Kalau karakterisasinya, saya kerapkali tertawa dengan kelucuan tingkah laku setiap karakternya, terutama pada sang nenek dan Thunk, yang disuarakan Cloris Leachman dan Clark Duke, yang hidup karakternya berasal dari ketidaklaziman yang amat jenaka. Drama pergolakan Ayah terhadap putrinya juga sudah bukan menjadi sebuah model cerita yang asing untuk tema keluarga, dan film ini juga apik mengemas eksplorasi diri Grug akan hal tersebut. Di sisi lain, tema cinta-cinta yang terasa cukup kental di bagian awal cerita ternyata malah memudar seiring dengan penekanan value friendship ataupun persahabatan Grug-Phil yang agak terasa gayish, saya rasa.
Dari penyajian, “The Croods: A New Age” akan tetap menghibur seluruh keluarga.
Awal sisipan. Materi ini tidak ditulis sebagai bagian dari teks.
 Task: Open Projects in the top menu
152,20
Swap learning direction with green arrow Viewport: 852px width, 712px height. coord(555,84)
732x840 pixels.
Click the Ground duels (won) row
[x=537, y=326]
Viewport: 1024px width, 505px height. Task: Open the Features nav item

Film ini menawarkan kita petualangan yang sekilas jika melihat posternya mungkin akan terasa biasa, namun akan sangat jauh dari ekspektasi bila sudah disaksikan. Film yang berdurasi 95 menit ini sebetulnya seperti dikemas dari empat subset cerita: konflik diri Ayah, kisah percintaan, dunia baru dan perlawanan pada serangan Punch-Monkeys. Hal inilah yang membuat saya sampai berpikir, bila ternyata ada beberapa cerita yang tidak serta merta merasa film ini sudah selesai dan berjalan cukup cepat. Ternyata, masih ada lanjutan kisah lagi dan lagi, tanpa merumitkan alur cerita.
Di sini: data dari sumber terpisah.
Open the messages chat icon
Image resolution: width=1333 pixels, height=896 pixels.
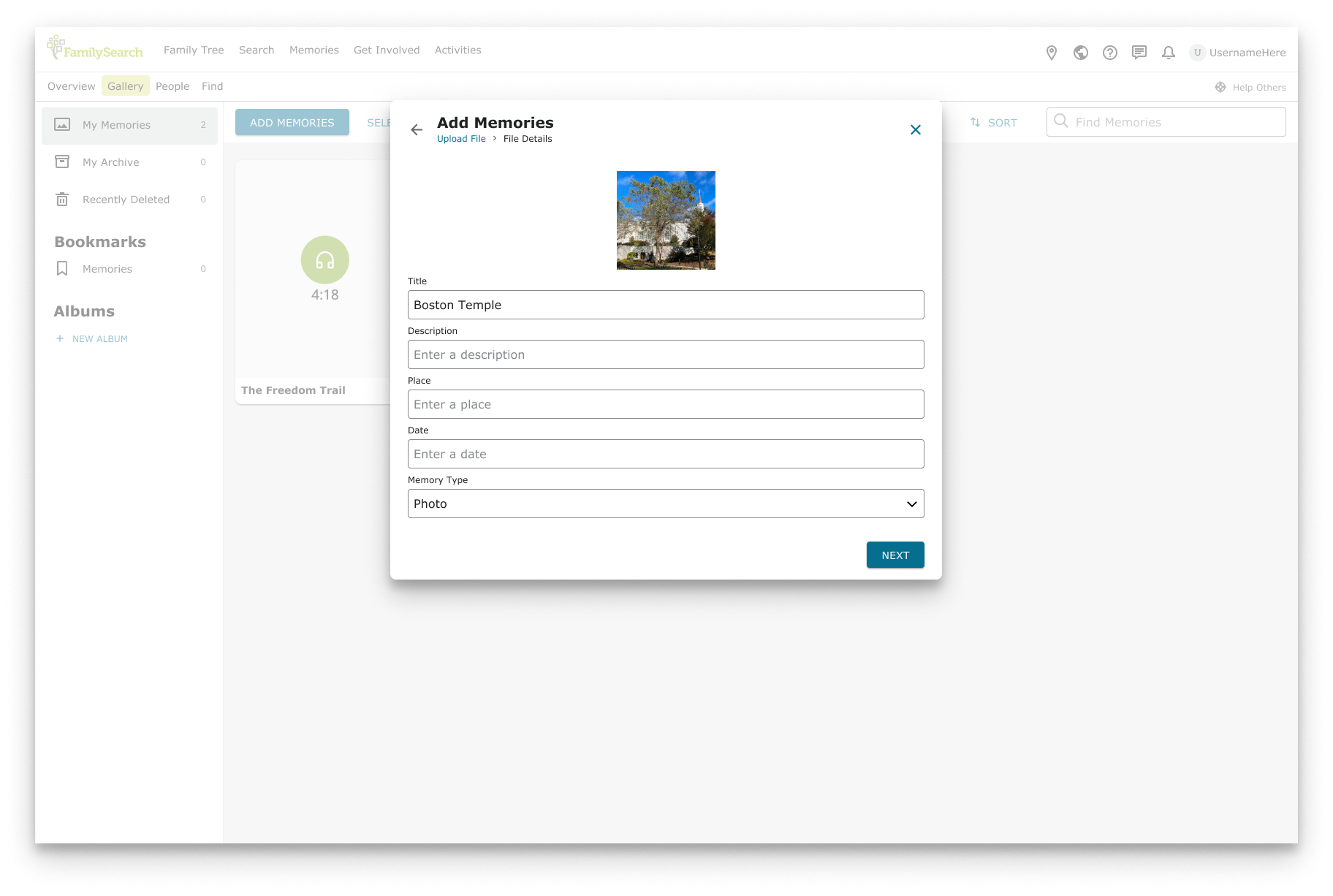1139,53
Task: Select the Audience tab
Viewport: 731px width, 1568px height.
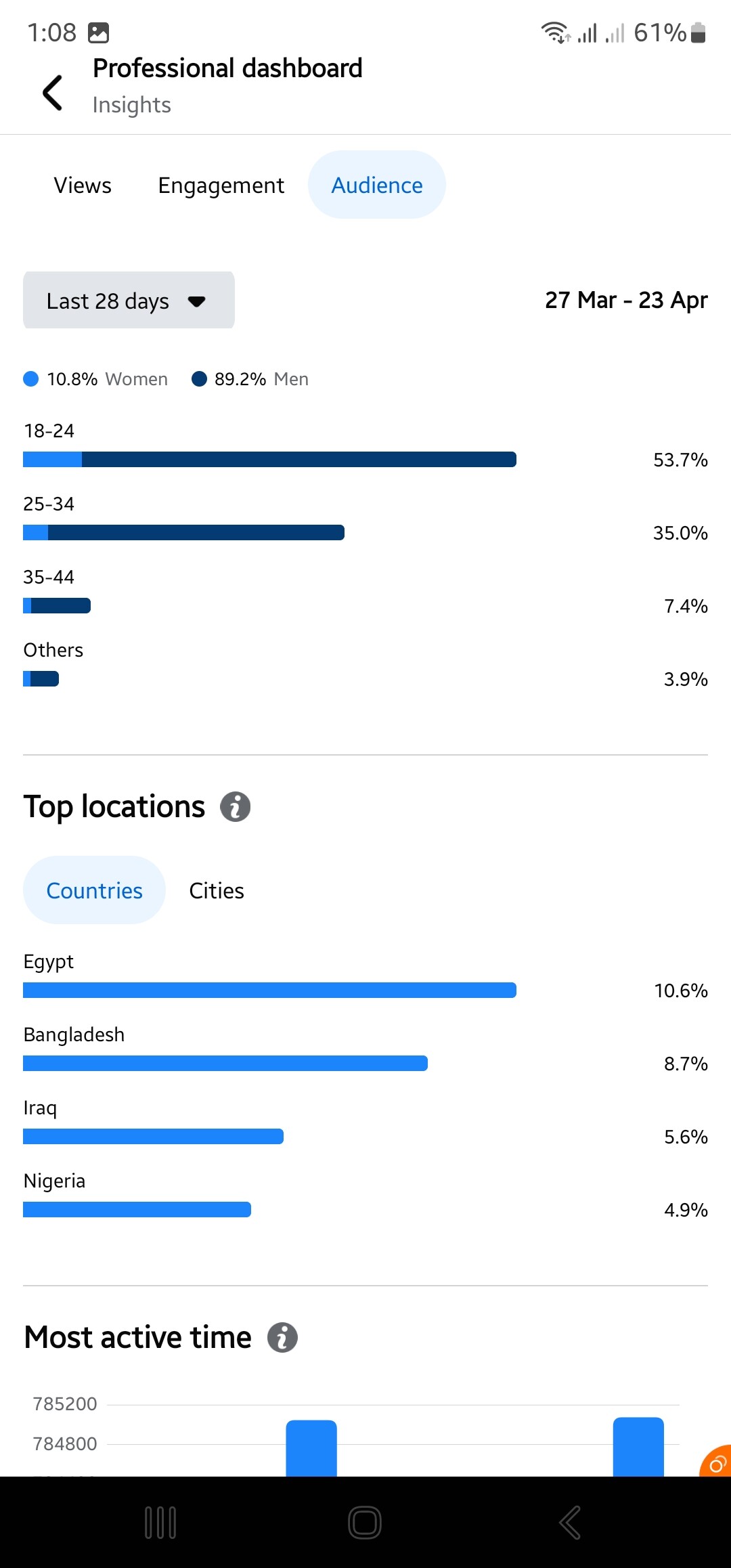Action: click(x=377, y=185)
Terbilang sebagai salah satu unggulan DreamWorks Animation di tahun ini, tentu “The Croods: A New Age” tidak akan terlalu mendapatkan persaingan yang cukup sulit. Melihat tahun ini, yang dikarenakan pandemi global memperlihatkan kelesuan dan keterbatasan publikasi film dan bioskop, membuat film ini seperti punya potensi cukup besar dan relatif aman untuk dapat sesukses pendahulunya. Menurut saya, paling tidak sebuah slot nominasi untuk Best Animated Feature sudah akan cukup aman, walaupun harus head-to-head dengan andalan Pixar tahun ini, “Soul.”
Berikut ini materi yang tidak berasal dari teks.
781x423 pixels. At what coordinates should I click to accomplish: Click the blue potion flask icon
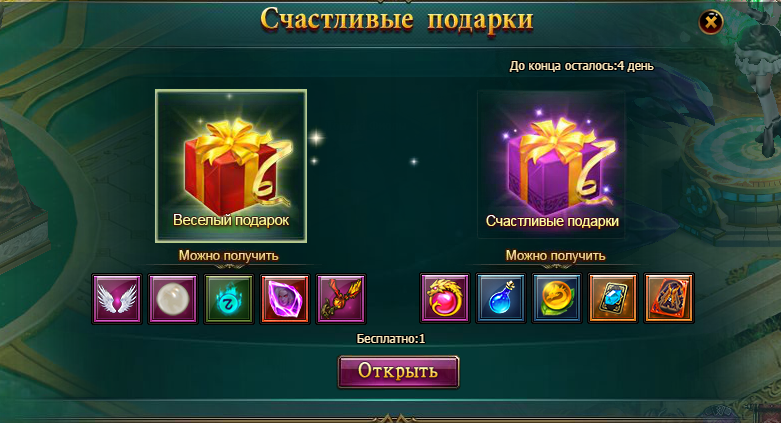tap(501, 298)
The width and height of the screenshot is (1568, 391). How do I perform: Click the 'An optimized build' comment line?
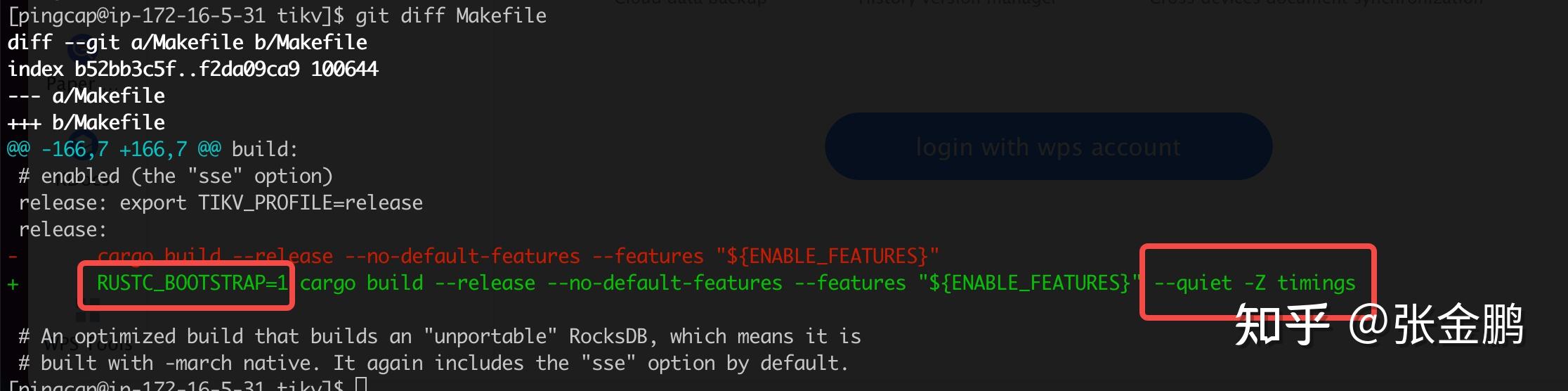(440, 336)
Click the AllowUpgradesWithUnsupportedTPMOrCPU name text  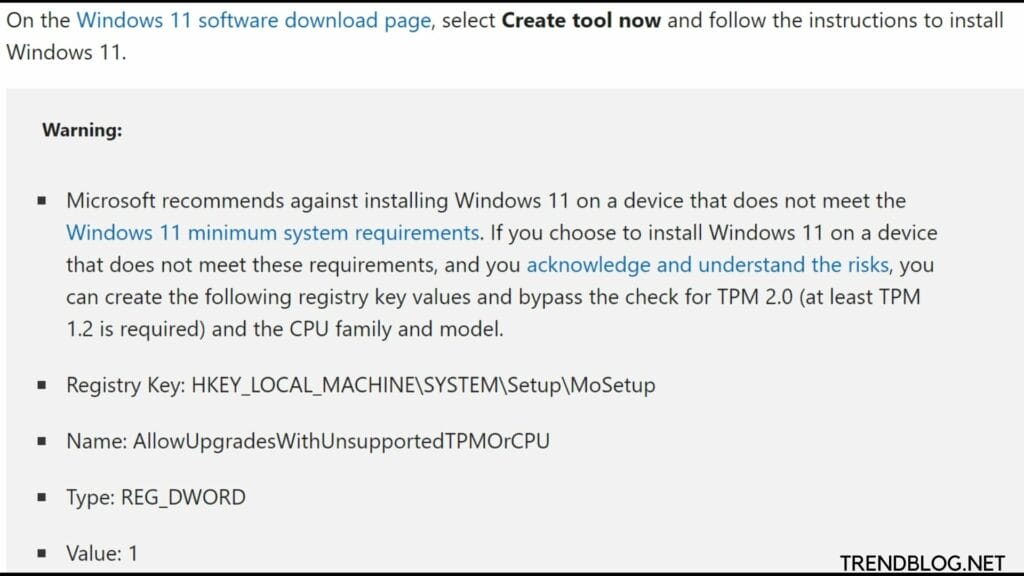click(x=342, y=441)
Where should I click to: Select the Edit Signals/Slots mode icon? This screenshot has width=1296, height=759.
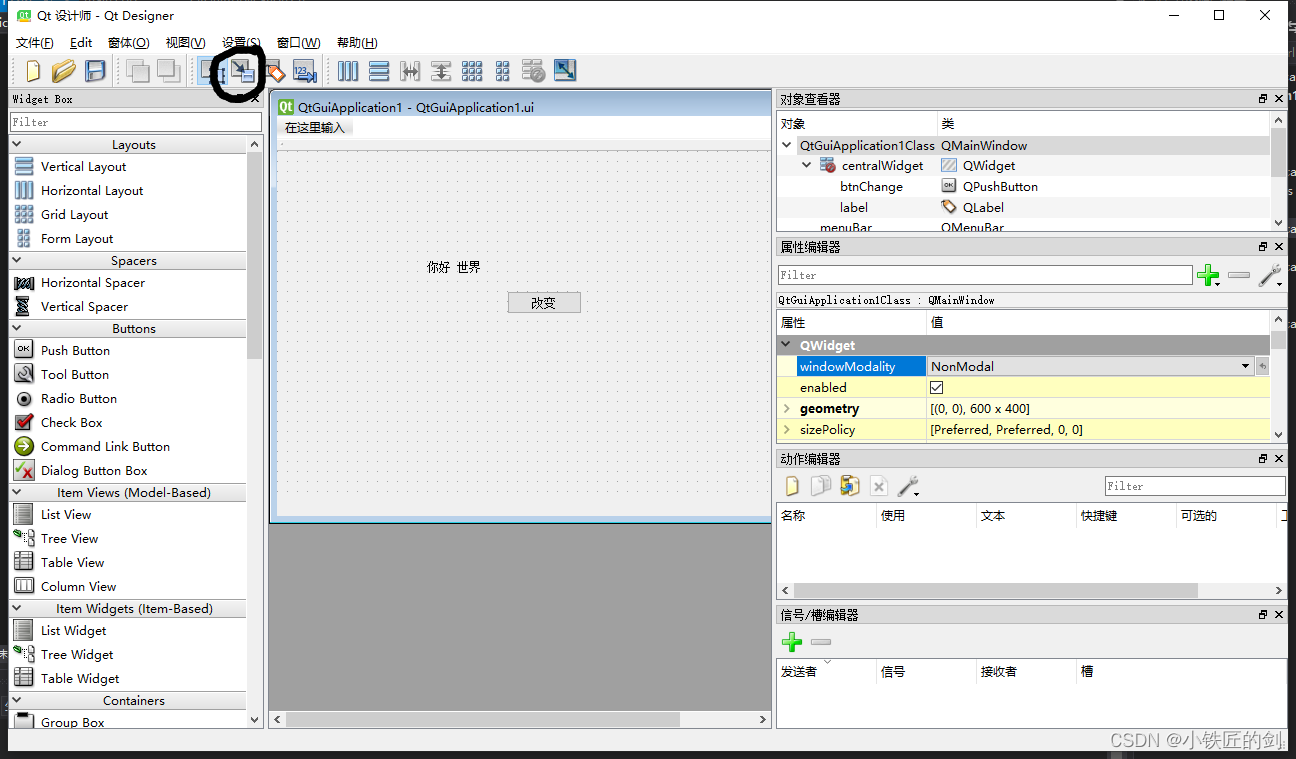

Simpulan saya, “The Croods: A New Age” berhasil ini membuat saya tinggal di tommorrowland milik keluarga Betterman. Saya takjub dengan rumah pohon modern mereka di zaman batu, dengan keunikan alam penuh fiksi. Animasi ini merupakan sebuah kelanjutan yang patut ditonton. Mungkin, bila DreamWorks masih ingin kekeuh untuk meneruskan franchise ini, kisah keluarga Guy-Eep bisa jadi sorotan lanjutan ketimbang akan memaksa cerita dari packs Manusia Gua yang kini sudah semakin besar ukurannya. Kecuali, ada ide fresh lainnya yang paling tidak, tidak akan membuat kita merasa sebagai installment yang dipaksakan. Yang pasti, saya akan tetap menyaksikan kelanjutannya lagi. When imaginative primitive world meets its modern-day version. Again, it’s unpredictably hilariously funny.